26th Sunday 

September 25, 2022

I re-read the last sentence of last week’s gospel: “You cannot serve both God and Mammon.”  In Aramaic, the word “mammon” refers to money, wealth and possessions.

Medieval Christians regarded the word as the name of a demon who lead people to covetousness, a desire to have and keep and amass more than is needed.

Our first reading condemns and criticizes the 8th century before Jesus Jewish people who made great displays of ritual devotion to God while failing to pursue fairness, justice and righteousness.  You may enjoy prestige and comfort now, the prophet said, but you will be first to go into Exile.  So, they were taken by the Assyrian superpower, and again, by the Babylonians three hundred years later.  “Their wanton revelry shall be done away,” Amos curses.

Every year, during the Christmas holiday season, people go to see the Charles Dickens play, “The Christmas Carol.” The selfish Ebenezer Scrooge refuses to pay decent wages and is cruel.  He is described as “nearly ice from the inside out.”

“Bah Humbug,” Scrooge would say to Jesus, a word that means “nonsense.”  As Jesus invites us today to be aware of the poor, all kinds of poor for all kinds of reasons.

The name “Lazarus” means “God will help.”  We remember something attributed to Ben Franklin but actually has its origin in an ancient Greek proverb, “God helps those who help themselves” and could be used as a reason to help no one who is poor.

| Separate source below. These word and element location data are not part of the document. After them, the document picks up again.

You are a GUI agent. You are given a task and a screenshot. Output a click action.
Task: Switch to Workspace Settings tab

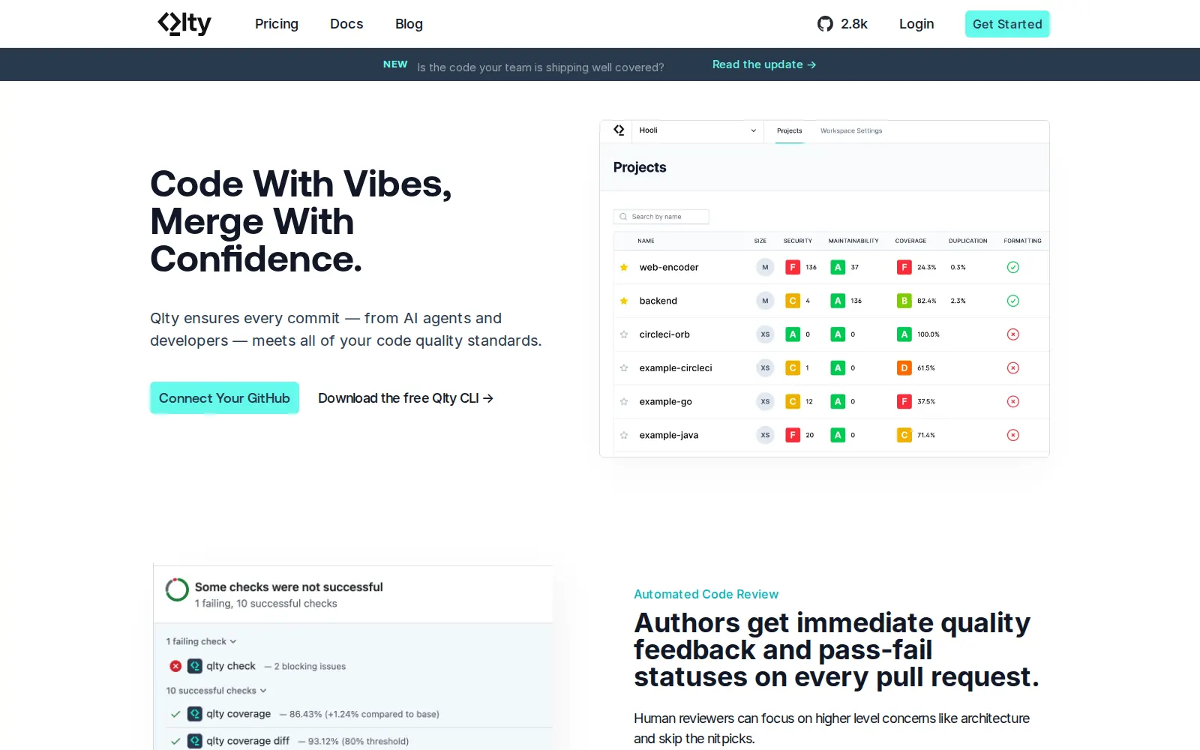click(x=851, y=131)
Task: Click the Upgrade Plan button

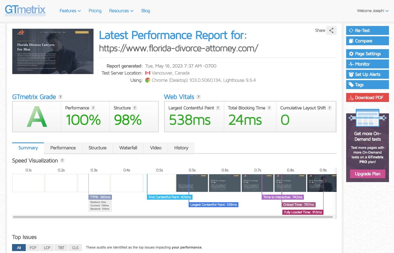Action: coord(367,174)
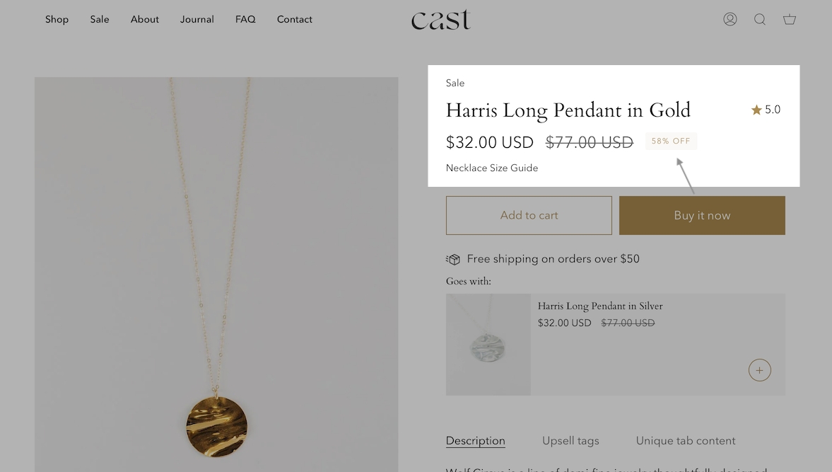Click the Cast logo
Screen dimensions: 832x472
(x=441, y=19)

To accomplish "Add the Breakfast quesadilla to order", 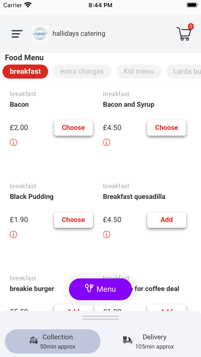I will coord(167,220).
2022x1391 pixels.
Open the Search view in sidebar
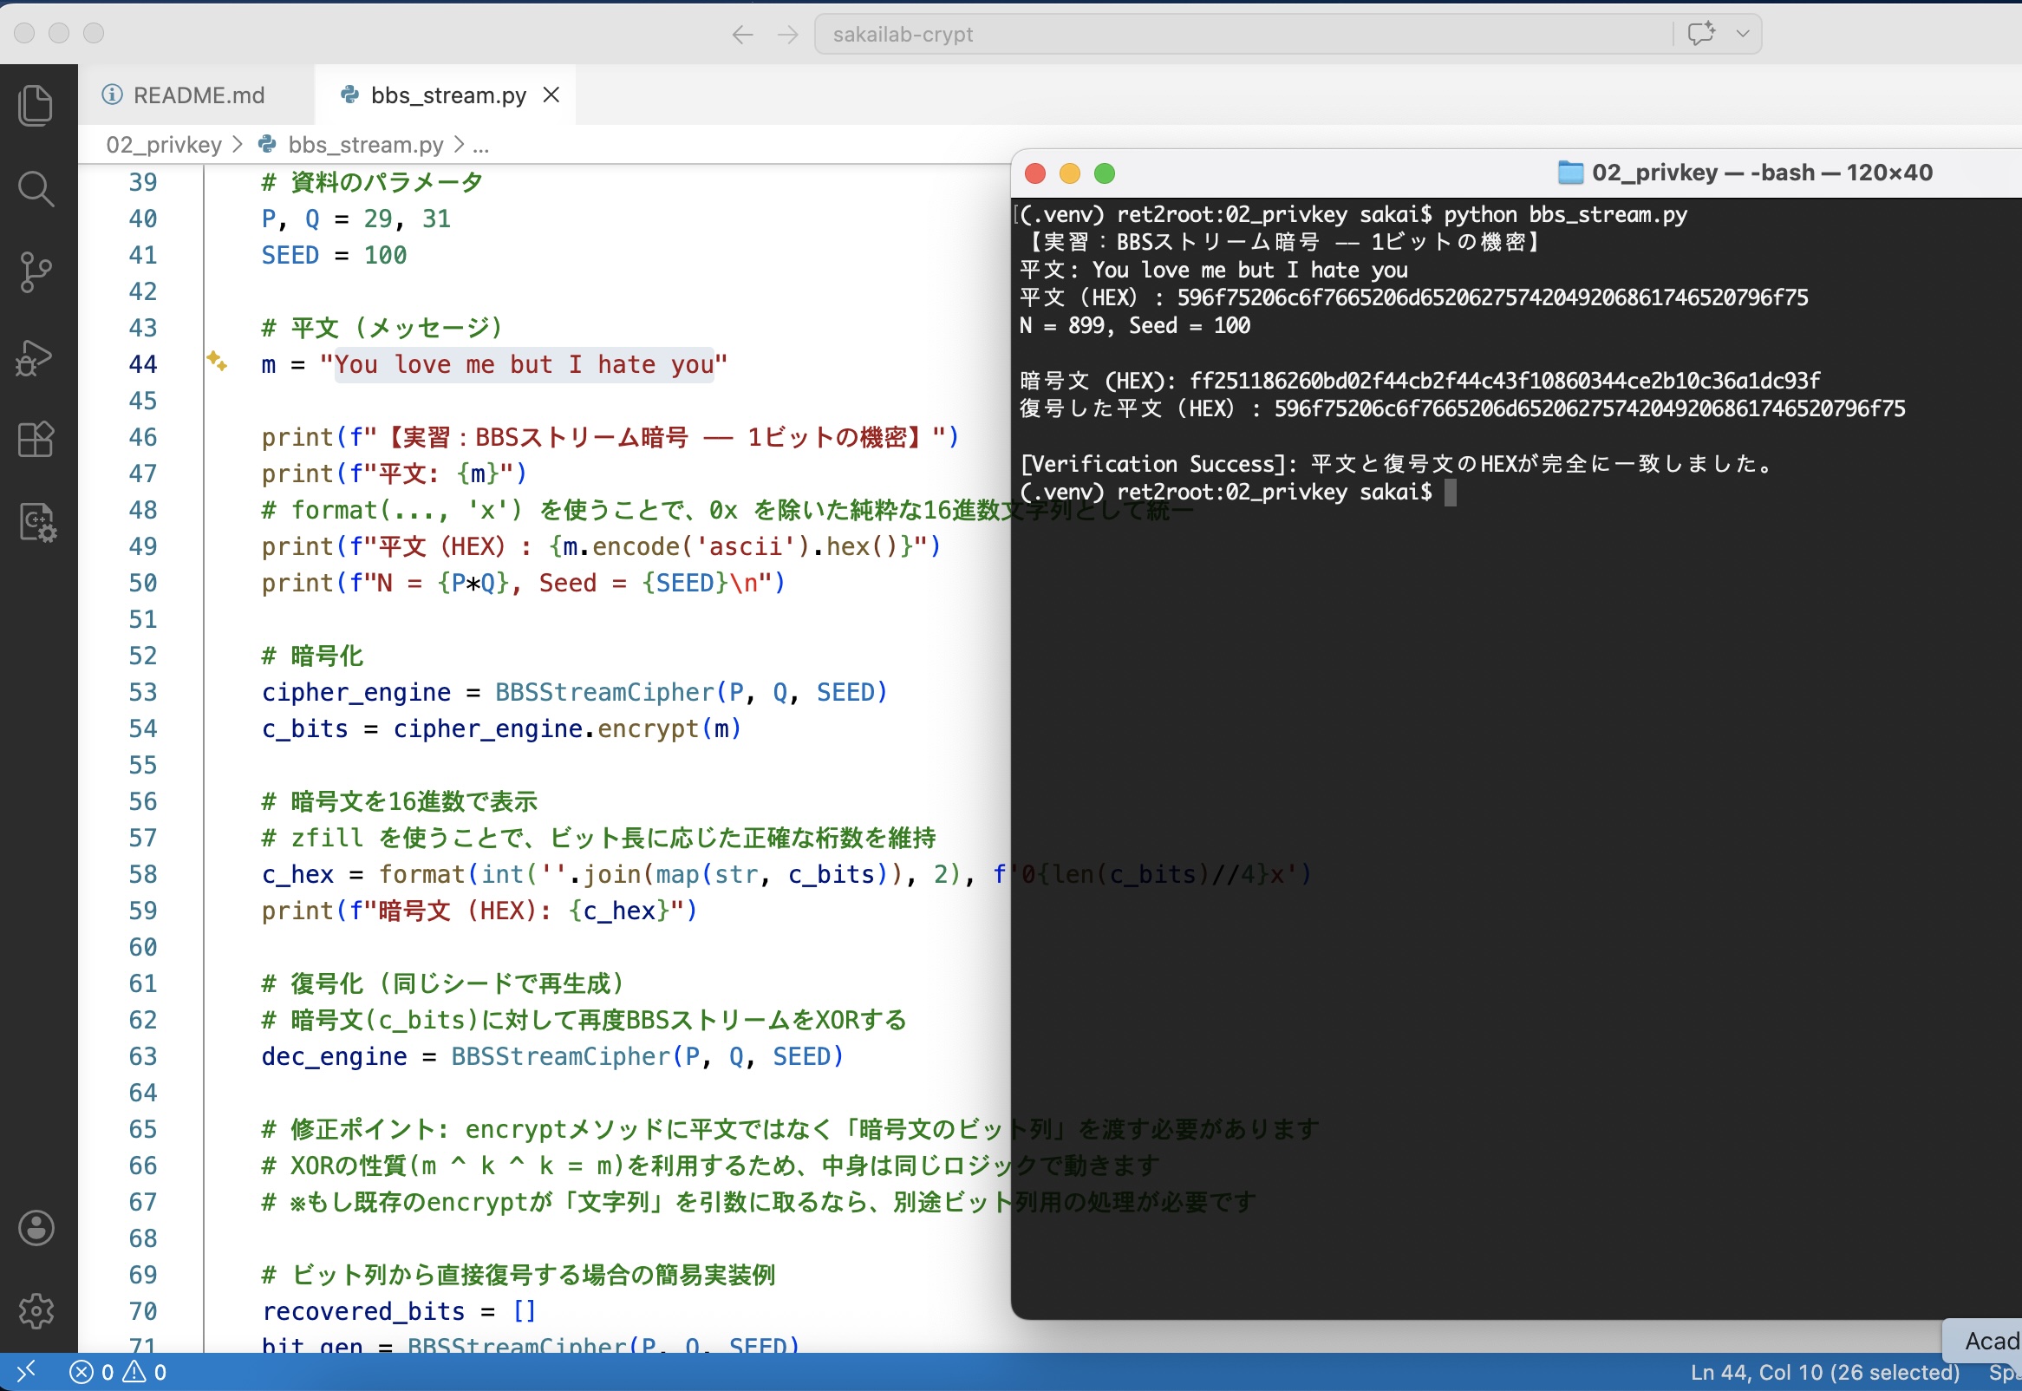(36, 189)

God is always trying to break through hard hearts and heads full of self to enter truly into the purpose of life and relationship – to do what is good, just and right.

Today, Jesus tells that the very poor and neglected and abandoned will be brought by angels to the bosom of Abraham – to the place of complete comfort and rest.

In today’s story, Abraham replies to the rich man that he received everything that he wanted during his lifetime without any care for anyone else, especially the poor.

For such lack of awareness and disinterest in helping anyone, he ends up with nothing.  The picture is torment in flames.  That is certainly a scary thought!

I don’t believe we should get caught up in the theatrics of the future.  I would think the worse outcome would be to cease to exist, to be nowhere, without anything or anyone.  That would be a more fitting “hell.”

I think that the real sin is a total lack of insensitivity and disregard and care about anyone except oneself.  Is money, pride, ego, superiority, prejudice, more important than our connection to others and helpful support to others?

Jesus tells us this story to get our attention and to shake us up.

I see the unkempt man walking in the Safeway shopping center.  I observe his poorness.  Would he receive my help?  I don’t know because I have never stopped to ask.  I know that often, it is reported that many persons in those circumstances are mentally or emotionally unable to receive help.

Would Jesus consider that an excuse?  In heaven one day, will we see the poor sitting around Jesus and find ourselves in an outer ring?

In any case, Jesus is not going to threaten us with a belt or a switch.  He says that we have Moses and the Prophets.  And then, there are social agencies and non-profits that do help.  But then there is each one of us.

Perhaps, we can start by looking around and being aware, where do we see the poor?  Do we want to search them out?  They may not be bedraggled or poor looking.  They may be living next door.  It may not be their economics; it may be their isolation or their illness or a deteriorating ego.

Here is a last piece of advice from the author of the letter to the Hebrews: “Continue to love each other like brothers and sisters, and remember always to welcome strangers, for by doing this, some people have entertained angels without knowing it.” (Hebrews 13:1-2)

Who is lying at your door?  Or even in your home or among your family?  Everyone is poor.  Everyone needs life and relationships and love and help.  Those we help will help carry us to the bosom of Abraham!